In the mid-80’s a British illustrator came up with a clever set of visual puzzles that challenged viewers to identify a playful character amid throngs of other similarly-clad folks. It reminded me of a game that readers of the Sunday NY Times played, in the days of the great Al Hirshfield. He signed each week’s entertainment cartoon with a number, like 3 or 5, by his name: that was how often the name NINA would be hidden in the angles of his cover story drawing.
They’re variations of hiding the truth in plain sight. Challenging and simple. And like the optical illusion of the old/young lady or lady/vase, once you’ve seen it, you can’t unsee, or believe it took so long, or that you could ever not have seen it. But until you do, there’s so much mystery and searching.
This and recent readings have focused on the building of the mishkan, the portable sanctuary the Israelis would cart with them through decades of trekking. The instructions are given twice, in such tediously exquisite detail that one finds oneself hoping against hope that there’s a revelation so simple and obvious waiting for us once we perceive it. In the interim, there’s counting and measuring of objects as diverse as dolphin skins, spices, and jewels.
We’re told that HaShem will hover over the mishkan in a cloud, so everyone will know they are not alone on their journey. (Always a deeply satisfying reminder: Spirit is with you!) Moses alone will be invited in to talk face-to-face, like you and your best buddy over a cuppa. Come in; sit down; receive the word. That’s when the system works well and you’re in synch with your guides, listening to and hearing one another.
When I was far younger, and every incoming call was a blush-evoking maybe-a-date, my father would answer the phone saying just too loudly, Nobody home! on the principle that anyone too easily cowed was someone I’d be better off without.
That’s how the mishkan works. Your inner Moses has to be brave and smart enough to receive truth. And the universe generous and lined up for you to actually hear it. (Note to self: it helps to be listening.)
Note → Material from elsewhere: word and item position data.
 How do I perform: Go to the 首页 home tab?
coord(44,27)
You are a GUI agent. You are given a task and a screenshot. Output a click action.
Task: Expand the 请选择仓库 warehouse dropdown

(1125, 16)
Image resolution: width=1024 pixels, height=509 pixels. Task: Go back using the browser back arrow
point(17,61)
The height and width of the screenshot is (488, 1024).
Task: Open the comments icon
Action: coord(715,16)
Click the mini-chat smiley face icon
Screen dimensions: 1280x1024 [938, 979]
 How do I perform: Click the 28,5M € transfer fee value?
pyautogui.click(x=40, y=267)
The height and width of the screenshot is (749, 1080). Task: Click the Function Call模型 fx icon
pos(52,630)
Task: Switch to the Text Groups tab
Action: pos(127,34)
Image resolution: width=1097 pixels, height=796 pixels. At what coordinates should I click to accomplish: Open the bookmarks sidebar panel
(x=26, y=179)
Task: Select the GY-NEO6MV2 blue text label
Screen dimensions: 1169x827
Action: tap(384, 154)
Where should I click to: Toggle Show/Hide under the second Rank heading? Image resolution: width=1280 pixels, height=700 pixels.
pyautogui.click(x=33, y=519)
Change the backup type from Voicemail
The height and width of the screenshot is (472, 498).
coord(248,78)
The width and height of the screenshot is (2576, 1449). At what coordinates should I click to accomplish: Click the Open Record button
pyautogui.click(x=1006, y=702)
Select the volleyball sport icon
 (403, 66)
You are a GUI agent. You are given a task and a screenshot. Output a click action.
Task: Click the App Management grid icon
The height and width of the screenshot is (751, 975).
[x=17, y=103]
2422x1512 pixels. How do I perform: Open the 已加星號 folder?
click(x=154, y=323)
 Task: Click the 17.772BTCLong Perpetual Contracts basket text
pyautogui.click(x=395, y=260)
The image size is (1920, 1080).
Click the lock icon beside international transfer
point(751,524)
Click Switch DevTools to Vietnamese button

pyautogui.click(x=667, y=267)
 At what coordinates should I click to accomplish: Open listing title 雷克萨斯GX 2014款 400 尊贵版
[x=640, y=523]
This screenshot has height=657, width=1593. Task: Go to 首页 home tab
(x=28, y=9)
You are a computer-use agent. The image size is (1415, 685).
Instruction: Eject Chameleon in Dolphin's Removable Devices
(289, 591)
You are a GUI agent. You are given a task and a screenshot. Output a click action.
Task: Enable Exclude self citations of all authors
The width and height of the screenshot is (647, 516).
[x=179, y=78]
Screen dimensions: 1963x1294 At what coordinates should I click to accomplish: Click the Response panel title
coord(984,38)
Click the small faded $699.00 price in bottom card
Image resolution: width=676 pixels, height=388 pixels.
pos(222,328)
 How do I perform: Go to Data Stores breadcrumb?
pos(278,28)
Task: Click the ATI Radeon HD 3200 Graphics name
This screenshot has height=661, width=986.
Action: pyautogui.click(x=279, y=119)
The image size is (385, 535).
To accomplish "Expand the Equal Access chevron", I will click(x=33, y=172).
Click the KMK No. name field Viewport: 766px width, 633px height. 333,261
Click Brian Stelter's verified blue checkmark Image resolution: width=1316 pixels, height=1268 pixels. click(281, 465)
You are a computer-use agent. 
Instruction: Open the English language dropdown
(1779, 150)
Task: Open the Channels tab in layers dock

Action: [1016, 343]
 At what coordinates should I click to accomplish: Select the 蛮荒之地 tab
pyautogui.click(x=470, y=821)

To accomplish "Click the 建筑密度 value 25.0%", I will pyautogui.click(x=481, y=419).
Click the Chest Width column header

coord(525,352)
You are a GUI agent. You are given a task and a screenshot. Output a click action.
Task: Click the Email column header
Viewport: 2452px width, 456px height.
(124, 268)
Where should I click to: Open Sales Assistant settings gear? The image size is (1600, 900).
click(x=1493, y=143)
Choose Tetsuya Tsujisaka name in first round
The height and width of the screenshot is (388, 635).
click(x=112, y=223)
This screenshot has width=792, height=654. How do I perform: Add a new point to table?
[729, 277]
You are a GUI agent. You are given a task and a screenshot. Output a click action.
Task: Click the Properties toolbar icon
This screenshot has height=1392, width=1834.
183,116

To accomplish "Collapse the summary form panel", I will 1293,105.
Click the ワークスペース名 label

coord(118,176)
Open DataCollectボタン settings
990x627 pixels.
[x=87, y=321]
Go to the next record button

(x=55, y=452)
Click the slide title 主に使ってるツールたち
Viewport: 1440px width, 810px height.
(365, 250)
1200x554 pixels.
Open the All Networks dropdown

Each of us has our own cues: a deer on your walking trail; a synchronistic message from a loved one; a vibrant dream; or even a bright penny by your feet. When things like that appear, we listen a little harder.
The mishkan’s like an extra antenna. Designed to operate on all channels like a SETI beacon beaming out and scanning the heavens, hoping we’ll meet another set of souls with a different cosmic address,
We’ve got a lot of trekking in front of us. But having the mishkan with us helps keeps out feet and souls aimed pretty much aimed the right way, assuming we can hear the directions.
However you think of your mishkan, this is the perfect time to visit it. You’ll find something much deeper and more profound than Waldo.